What’s in a Carrot…A Stick?
Throughout my experiences, I have witnessed first hand some very unsavoury coaching practises which ranged from aggressive ‘do as i say or else’ to super aggressive physical prodding. On one particular community project I wondered what had happened to the constructive criticism element as staff quickly stopped coming into work and started behaving badly if they turned up. After speaking with the assigned coaching team I was told they had an assertiveness no nonsense policy and that it had proven effective on previous projects.

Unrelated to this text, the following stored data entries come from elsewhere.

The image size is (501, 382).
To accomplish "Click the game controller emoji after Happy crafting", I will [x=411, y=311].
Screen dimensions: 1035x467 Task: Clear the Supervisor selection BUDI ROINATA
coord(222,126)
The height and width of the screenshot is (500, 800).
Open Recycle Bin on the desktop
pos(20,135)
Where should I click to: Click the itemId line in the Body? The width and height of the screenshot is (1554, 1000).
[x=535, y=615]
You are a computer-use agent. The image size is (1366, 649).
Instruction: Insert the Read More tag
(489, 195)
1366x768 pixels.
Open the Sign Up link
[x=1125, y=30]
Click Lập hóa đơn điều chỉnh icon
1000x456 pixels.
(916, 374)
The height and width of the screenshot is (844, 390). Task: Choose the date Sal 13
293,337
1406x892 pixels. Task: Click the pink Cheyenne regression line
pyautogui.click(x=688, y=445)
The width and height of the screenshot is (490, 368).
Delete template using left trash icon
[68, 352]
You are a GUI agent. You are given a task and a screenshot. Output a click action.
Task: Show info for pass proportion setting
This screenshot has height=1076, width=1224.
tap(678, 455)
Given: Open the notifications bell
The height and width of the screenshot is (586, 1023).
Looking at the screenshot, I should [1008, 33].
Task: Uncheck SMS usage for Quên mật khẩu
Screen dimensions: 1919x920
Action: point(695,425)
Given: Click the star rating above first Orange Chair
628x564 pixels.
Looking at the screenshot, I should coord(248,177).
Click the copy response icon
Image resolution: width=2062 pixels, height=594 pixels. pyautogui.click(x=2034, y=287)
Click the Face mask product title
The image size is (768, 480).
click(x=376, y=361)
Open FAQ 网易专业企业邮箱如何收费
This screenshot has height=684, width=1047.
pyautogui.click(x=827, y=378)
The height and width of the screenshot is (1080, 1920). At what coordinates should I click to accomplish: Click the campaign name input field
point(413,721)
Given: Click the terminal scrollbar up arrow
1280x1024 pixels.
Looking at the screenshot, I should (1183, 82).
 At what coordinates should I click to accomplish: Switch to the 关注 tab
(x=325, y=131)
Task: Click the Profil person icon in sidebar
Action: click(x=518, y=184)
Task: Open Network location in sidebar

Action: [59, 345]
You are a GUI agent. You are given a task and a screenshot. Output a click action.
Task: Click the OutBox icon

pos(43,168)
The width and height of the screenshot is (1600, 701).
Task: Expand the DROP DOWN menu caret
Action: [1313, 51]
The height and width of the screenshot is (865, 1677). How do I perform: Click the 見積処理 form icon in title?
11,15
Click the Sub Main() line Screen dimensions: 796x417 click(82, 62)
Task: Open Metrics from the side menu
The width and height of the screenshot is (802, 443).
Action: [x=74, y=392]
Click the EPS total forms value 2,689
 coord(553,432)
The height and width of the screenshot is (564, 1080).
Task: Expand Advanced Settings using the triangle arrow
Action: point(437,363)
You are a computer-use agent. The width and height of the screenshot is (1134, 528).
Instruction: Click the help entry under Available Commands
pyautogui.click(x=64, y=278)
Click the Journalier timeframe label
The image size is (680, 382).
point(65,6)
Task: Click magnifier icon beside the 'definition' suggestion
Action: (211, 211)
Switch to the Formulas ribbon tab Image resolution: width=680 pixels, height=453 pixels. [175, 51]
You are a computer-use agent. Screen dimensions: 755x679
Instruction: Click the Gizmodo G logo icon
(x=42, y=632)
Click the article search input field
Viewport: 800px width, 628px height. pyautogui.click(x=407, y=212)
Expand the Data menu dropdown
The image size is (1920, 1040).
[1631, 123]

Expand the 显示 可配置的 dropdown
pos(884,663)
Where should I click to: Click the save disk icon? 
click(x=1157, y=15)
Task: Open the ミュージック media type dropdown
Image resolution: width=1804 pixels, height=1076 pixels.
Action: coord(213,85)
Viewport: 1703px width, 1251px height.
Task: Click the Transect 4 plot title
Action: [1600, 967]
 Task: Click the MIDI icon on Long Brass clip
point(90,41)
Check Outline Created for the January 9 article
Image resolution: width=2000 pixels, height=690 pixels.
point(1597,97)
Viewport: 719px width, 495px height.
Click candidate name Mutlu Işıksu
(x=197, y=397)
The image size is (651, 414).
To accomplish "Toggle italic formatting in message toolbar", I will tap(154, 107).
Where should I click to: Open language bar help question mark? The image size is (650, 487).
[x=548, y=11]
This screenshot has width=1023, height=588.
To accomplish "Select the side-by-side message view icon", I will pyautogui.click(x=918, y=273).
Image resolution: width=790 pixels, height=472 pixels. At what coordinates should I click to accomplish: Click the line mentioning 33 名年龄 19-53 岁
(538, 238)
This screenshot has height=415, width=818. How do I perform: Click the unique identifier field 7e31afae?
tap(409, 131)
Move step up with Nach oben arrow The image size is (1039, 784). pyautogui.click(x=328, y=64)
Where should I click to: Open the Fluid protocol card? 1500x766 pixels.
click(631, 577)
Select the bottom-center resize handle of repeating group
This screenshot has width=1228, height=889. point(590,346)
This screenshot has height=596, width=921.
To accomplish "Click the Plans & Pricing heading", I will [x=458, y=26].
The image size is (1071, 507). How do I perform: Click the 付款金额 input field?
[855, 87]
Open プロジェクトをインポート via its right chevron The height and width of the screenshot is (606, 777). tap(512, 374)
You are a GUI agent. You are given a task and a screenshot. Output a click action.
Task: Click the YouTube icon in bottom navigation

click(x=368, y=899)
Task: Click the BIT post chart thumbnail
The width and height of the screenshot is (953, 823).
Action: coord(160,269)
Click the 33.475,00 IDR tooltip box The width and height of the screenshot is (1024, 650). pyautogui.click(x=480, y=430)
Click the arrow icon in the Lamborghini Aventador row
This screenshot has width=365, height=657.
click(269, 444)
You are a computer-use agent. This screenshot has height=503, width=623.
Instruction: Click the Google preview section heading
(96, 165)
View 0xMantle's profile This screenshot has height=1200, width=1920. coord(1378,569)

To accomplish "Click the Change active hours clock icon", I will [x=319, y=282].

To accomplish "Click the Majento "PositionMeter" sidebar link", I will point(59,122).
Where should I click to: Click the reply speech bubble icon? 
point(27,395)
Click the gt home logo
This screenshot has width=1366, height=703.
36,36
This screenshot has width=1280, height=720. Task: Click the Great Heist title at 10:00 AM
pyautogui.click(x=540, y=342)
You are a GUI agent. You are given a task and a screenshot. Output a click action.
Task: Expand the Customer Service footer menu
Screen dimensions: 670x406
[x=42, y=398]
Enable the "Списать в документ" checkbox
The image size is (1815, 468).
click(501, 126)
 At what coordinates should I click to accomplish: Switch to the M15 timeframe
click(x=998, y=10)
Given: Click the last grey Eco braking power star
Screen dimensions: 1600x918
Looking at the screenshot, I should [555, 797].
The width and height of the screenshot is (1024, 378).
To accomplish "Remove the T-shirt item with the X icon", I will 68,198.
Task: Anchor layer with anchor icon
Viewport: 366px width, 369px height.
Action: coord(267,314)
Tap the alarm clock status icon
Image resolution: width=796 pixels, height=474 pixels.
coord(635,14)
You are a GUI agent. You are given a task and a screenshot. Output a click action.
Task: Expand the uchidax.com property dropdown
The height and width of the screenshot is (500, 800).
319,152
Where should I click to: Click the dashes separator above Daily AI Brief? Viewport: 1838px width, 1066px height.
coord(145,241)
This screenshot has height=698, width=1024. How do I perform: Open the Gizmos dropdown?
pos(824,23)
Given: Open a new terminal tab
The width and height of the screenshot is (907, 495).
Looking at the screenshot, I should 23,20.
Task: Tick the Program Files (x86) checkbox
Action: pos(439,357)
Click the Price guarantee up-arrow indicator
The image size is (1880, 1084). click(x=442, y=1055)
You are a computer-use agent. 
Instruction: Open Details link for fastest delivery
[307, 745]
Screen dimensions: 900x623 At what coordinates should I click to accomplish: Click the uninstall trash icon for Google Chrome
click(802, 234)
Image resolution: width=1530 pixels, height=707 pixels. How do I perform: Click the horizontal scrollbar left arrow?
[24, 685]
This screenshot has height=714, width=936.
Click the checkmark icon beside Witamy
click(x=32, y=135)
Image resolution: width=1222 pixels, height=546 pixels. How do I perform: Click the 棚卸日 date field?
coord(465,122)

I was more than a little skeptical as I remember a long time ago horse riders stating if they give their horse a good whipping with a stick it would make them run faster, oh how wrong they were. The relationship between the horse and rider would never be same again as the horse falls ill to injury from the whippings and stops running pretty soon after. Something tells me the rider could have had a grand champion horse on his hands if only they had led it with a carrot rather than a stick.
Along with my assertiveness v aggressive confusion, I came to ponder on the skill that is ‘constructive criticism’ and its lack of use within our society. Yet again it seems there is a high percentage of acceptance to deliver criticism rudely and without due care and attention to its recipients. I wanted to find out what the difference was between constructive criticism and criticism.
- Provides feedback that enhances job results
- Leads to ongoing personal and professional development
- Reduces stress and creates psychological security
- Helps improve interpersonal relationships
- Helps develop the ideal organizational climate
Simply put, rudeness plays no part in constructive criticism, so if you are in the unfortunate position of being on the sticky end of such behaviour please remember to reverse the Hamburger process and remind the criticiser of your good qualities and your worth at work/home/society. In a nice way of course.